Landscape of splicing factors in early-onset gastric cancer reveals SRSF1 as a key driver of oxaliplatin resistance.

The incidence of early-onset gastric cancer (EOGC) is increasing. While RNA alternative splicing critically regulates cancer progression, and abnormal changes in splicing factors (SFs) can affect alternative splicing regulation, their roles in EOGC remain unclear. Using multi-omics approaches, we explored the expression and regulatory patterns of 75 SFs in EOGC and further analyzed the differences associated with different regulatory patterns.
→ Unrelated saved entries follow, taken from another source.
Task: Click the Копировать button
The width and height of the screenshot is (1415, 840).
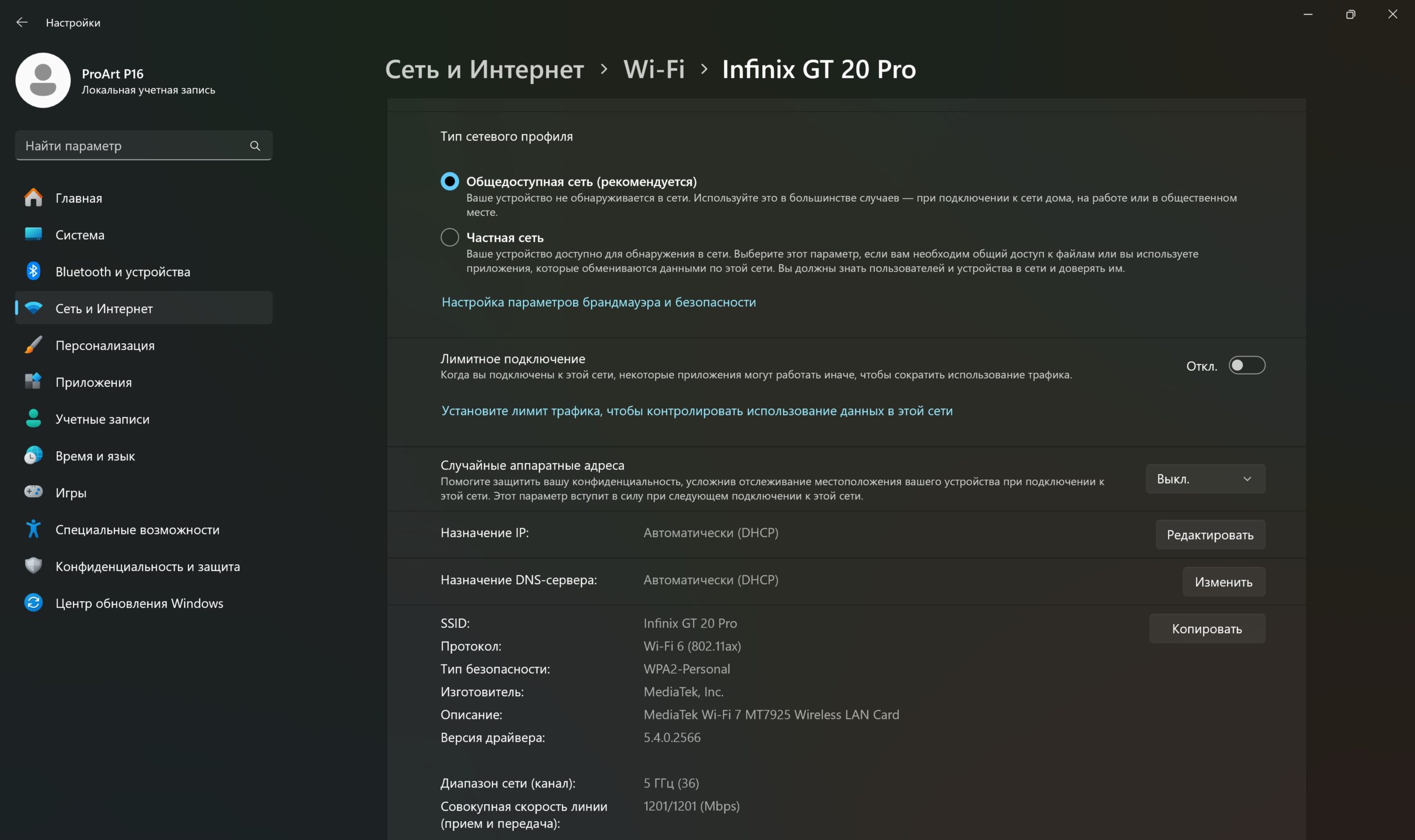Action: [1207, 628]
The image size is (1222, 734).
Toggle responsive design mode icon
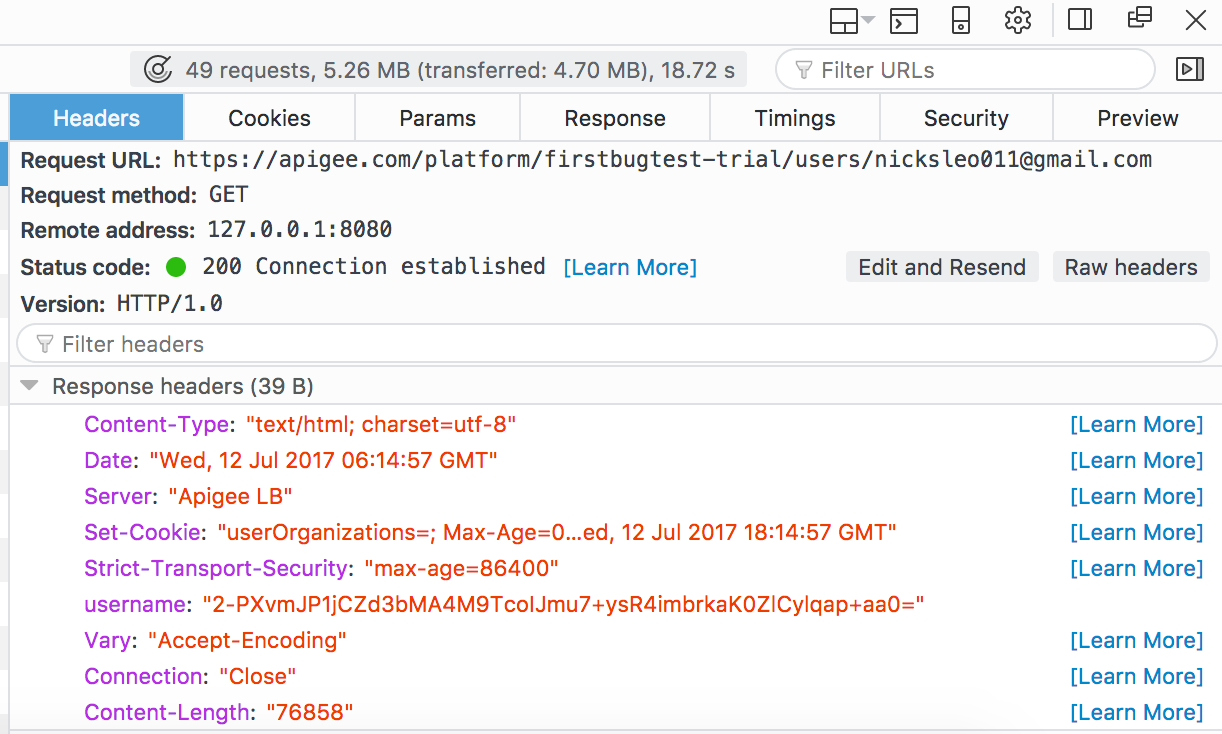pyautogui.click(x=961, y=20)
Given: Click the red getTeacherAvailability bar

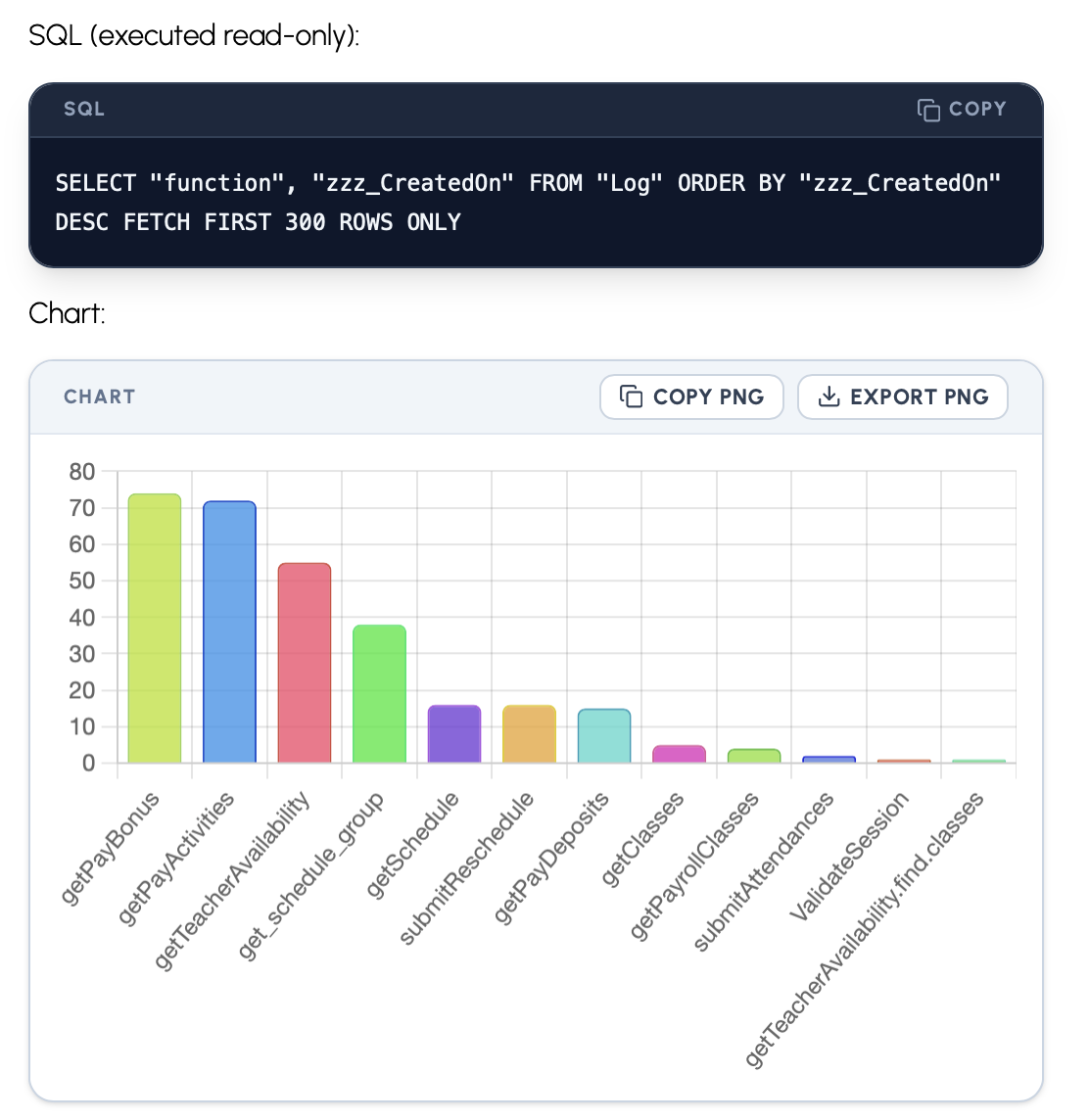Looking at the screenshot, I should point(305,663).
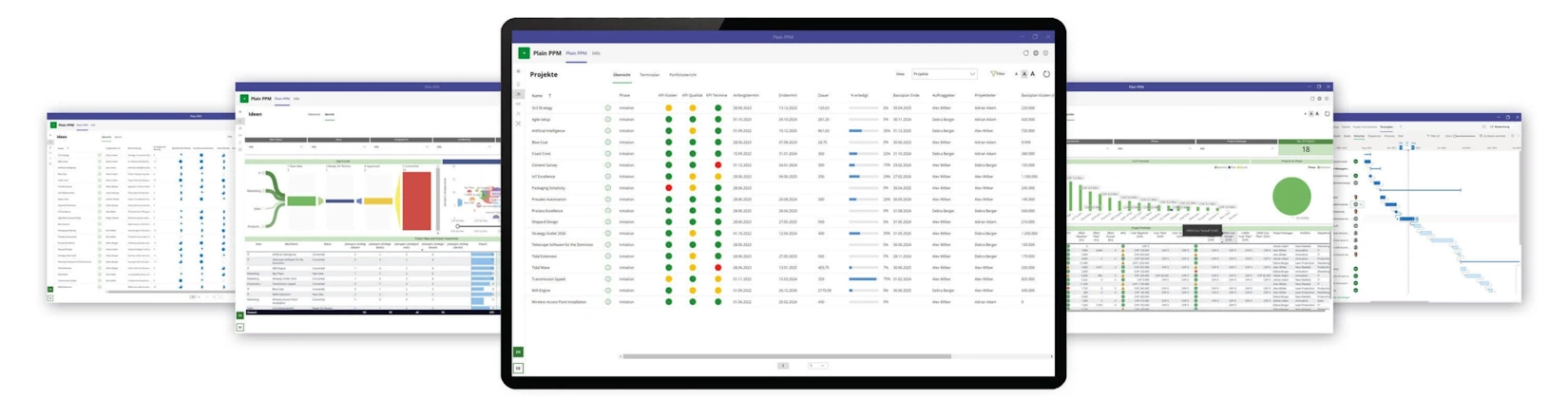Click the tools icon at the sidebar bottom

[x=518, y=124]
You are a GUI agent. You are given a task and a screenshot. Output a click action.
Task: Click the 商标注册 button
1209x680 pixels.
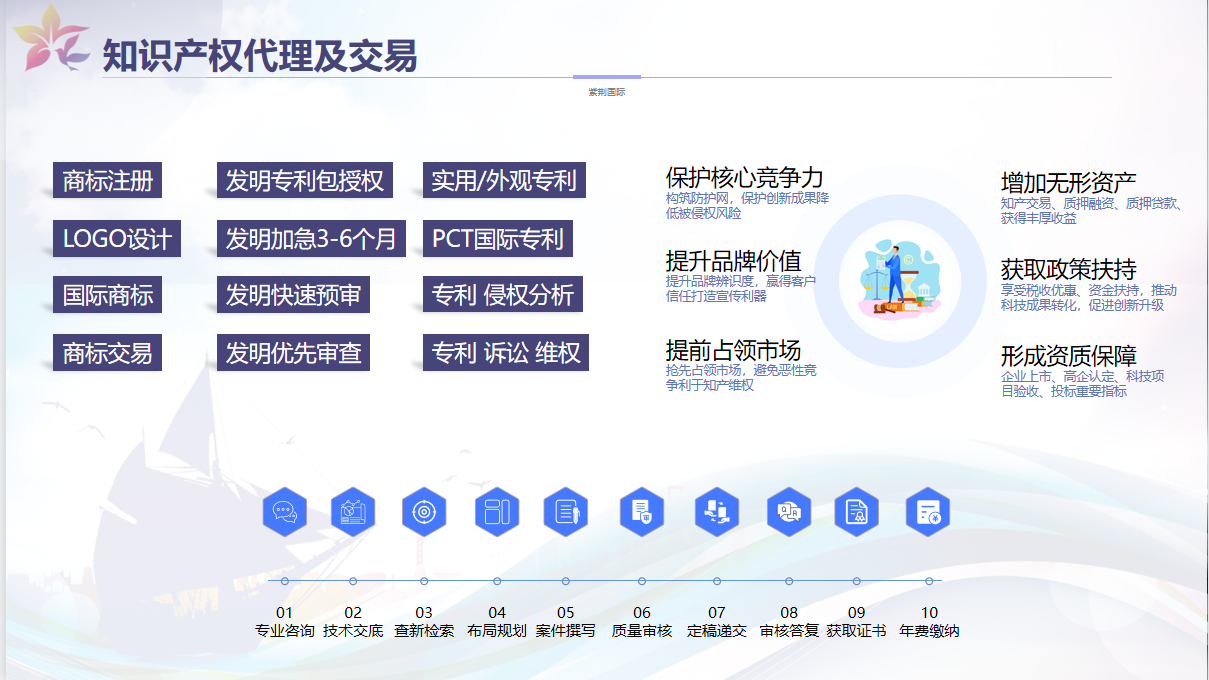pos(108,181)
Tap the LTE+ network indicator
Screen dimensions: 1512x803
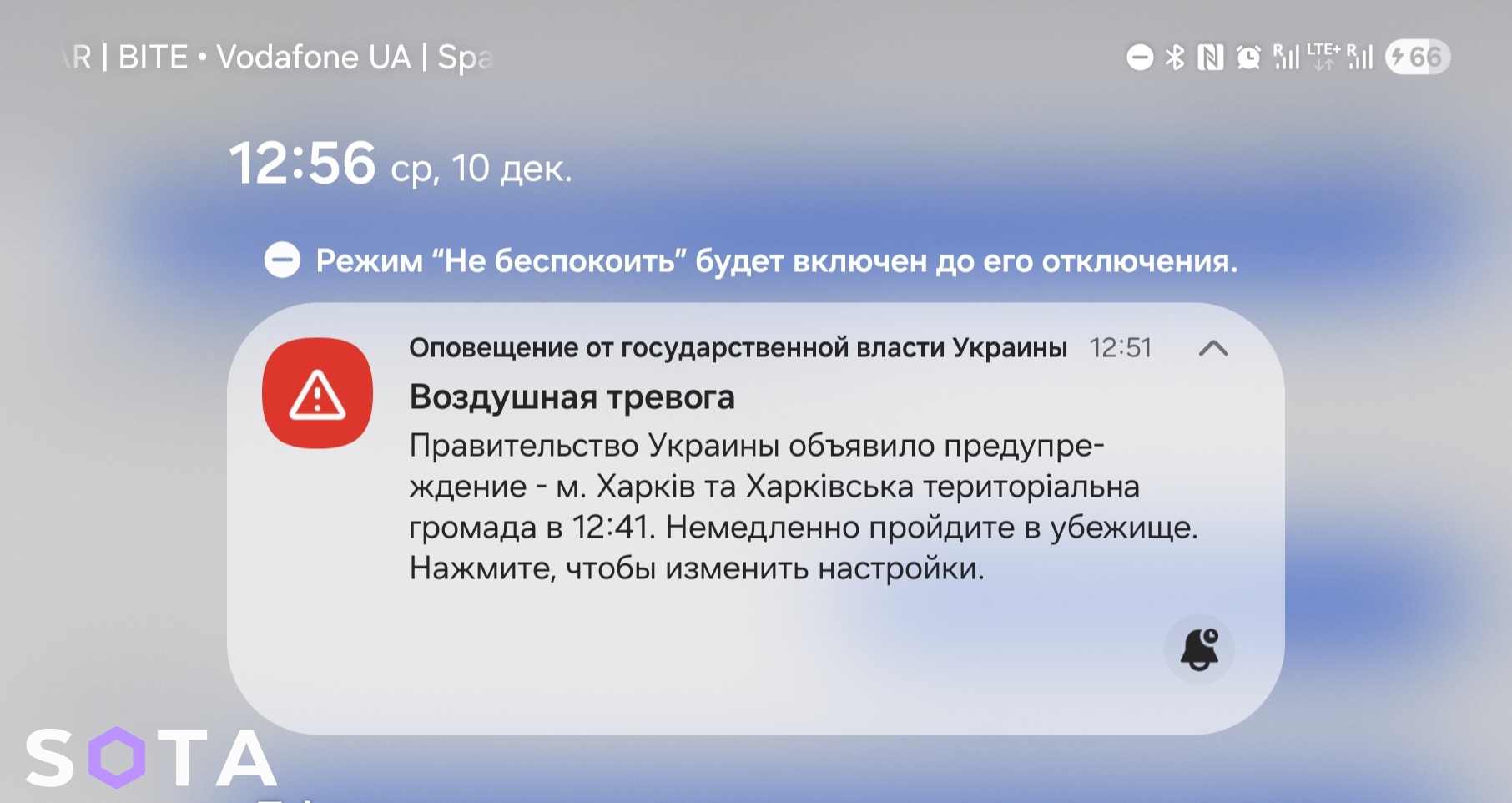point(1323,56)
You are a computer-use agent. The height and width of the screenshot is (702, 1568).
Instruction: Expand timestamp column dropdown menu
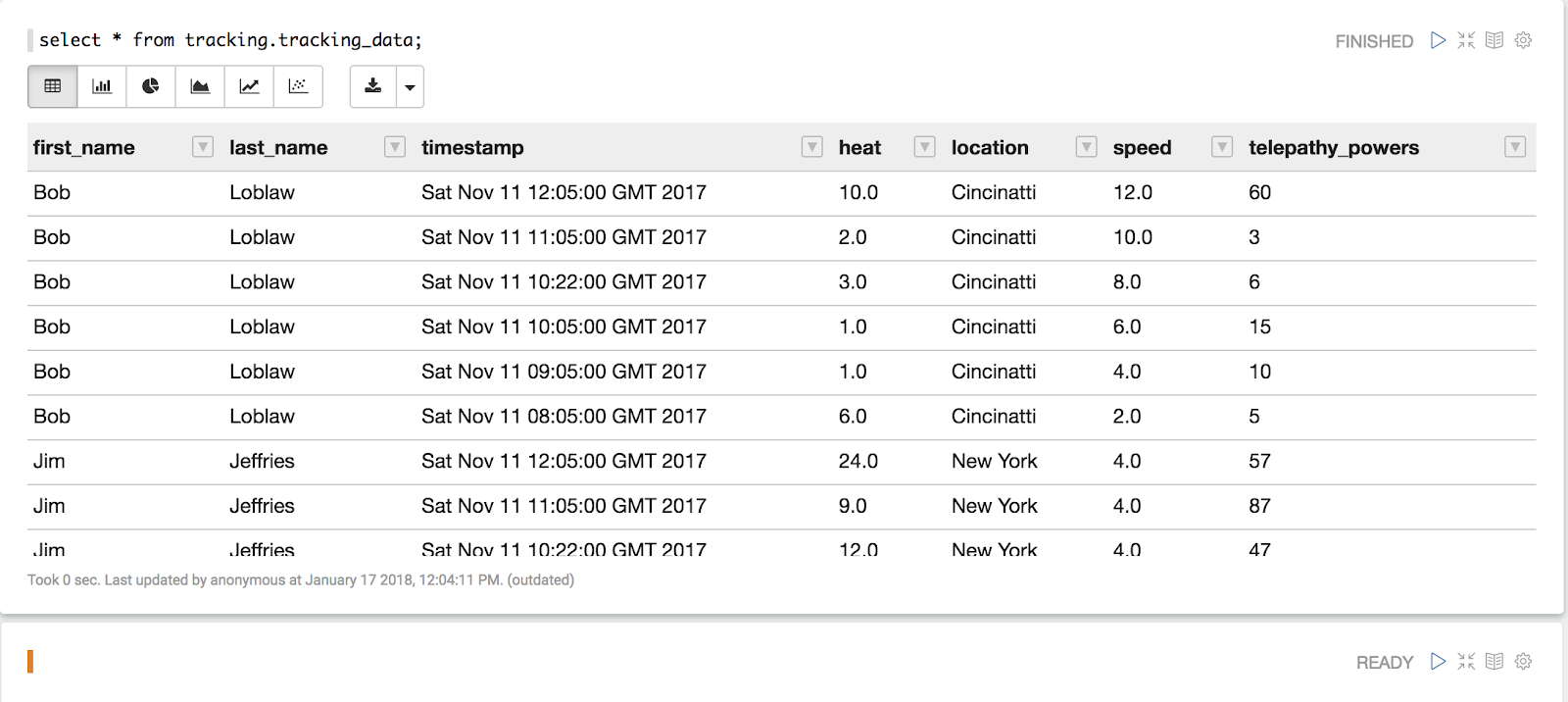click(x=811, y=147)
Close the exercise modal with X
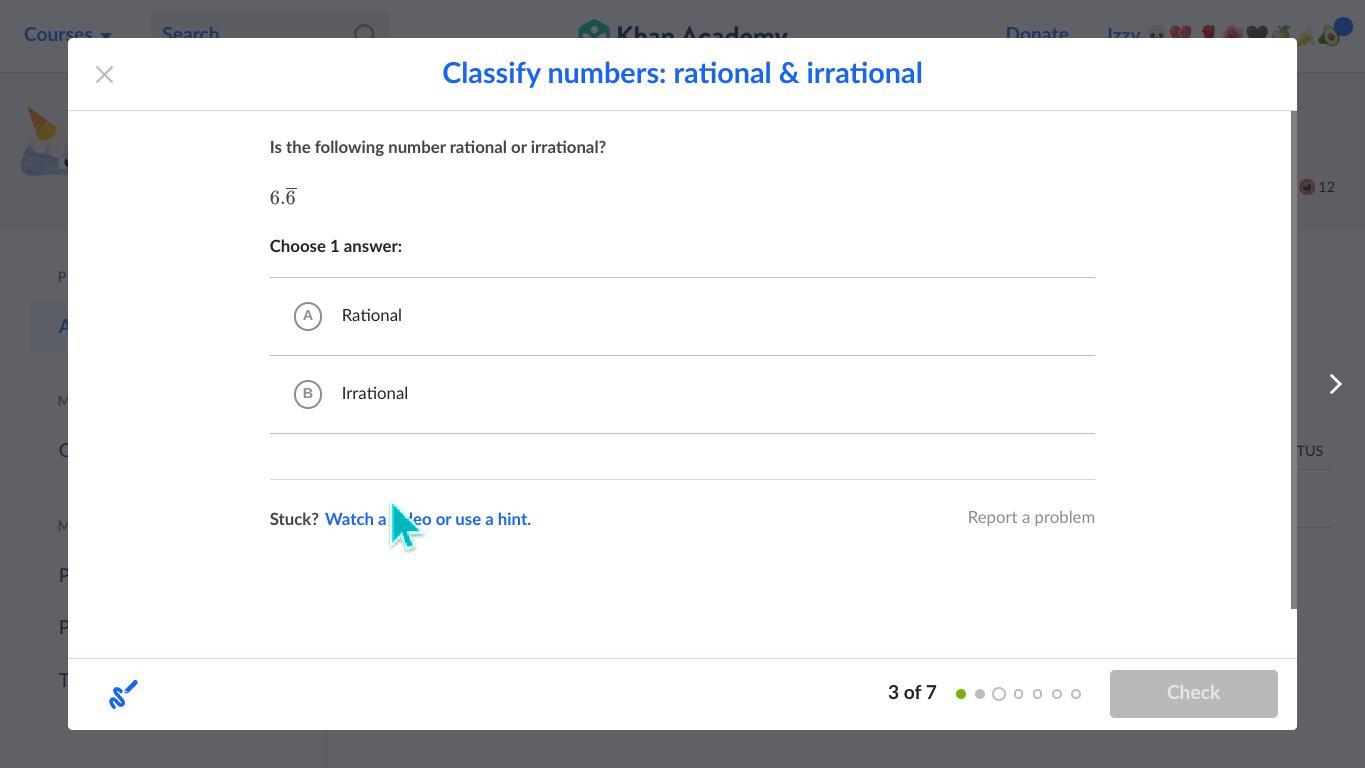The width and height of the screenshot is (1365, 768). pyautogui.click(x=104, y=75)
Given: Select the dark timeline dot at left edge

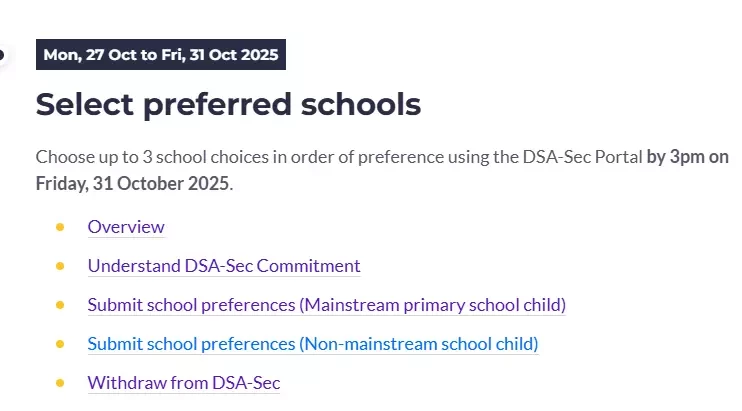Looking at the screenshot, I should pos(2,55).
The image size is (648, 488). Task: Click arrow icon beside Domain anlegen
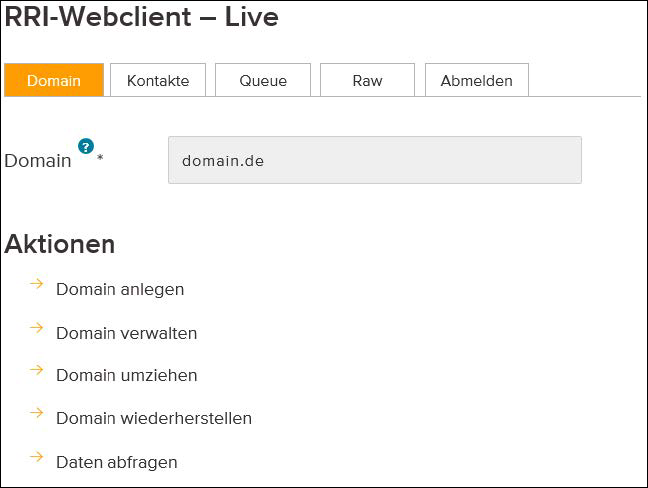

We investigated the role of serine/arginine-rich splicing factor 1 (SRSF1) in regulating oxaliplatin (OXA) resistance and malignant phenotypes in EOGC. The results showed that the expression levels of most SFs in the EOGC samples were significantly upregulated, while the somatic mutation rate of SFs was low. Based on the expression of SFs, the EOGC population can be stably divided into three splicing regulatory patterns, which differ in immune function, tumor mutational burden, and the anticipated response to chemotherapy drugs. Overexpressing SRSF1 confers OXA resistance to EOGC cells, promotes colony formation, and inhibits apoptosis, and it could promote exon skipping in downstream genes, thereby altering tumor-related functions. This study reveals the expression landscape of SFs in EOGC and highlights the disparities in biological functions across various splicing regulatory patterns. SRSF1 could be a potential therapeutic target and biomarker for overcoming OXA resistance in EOGC.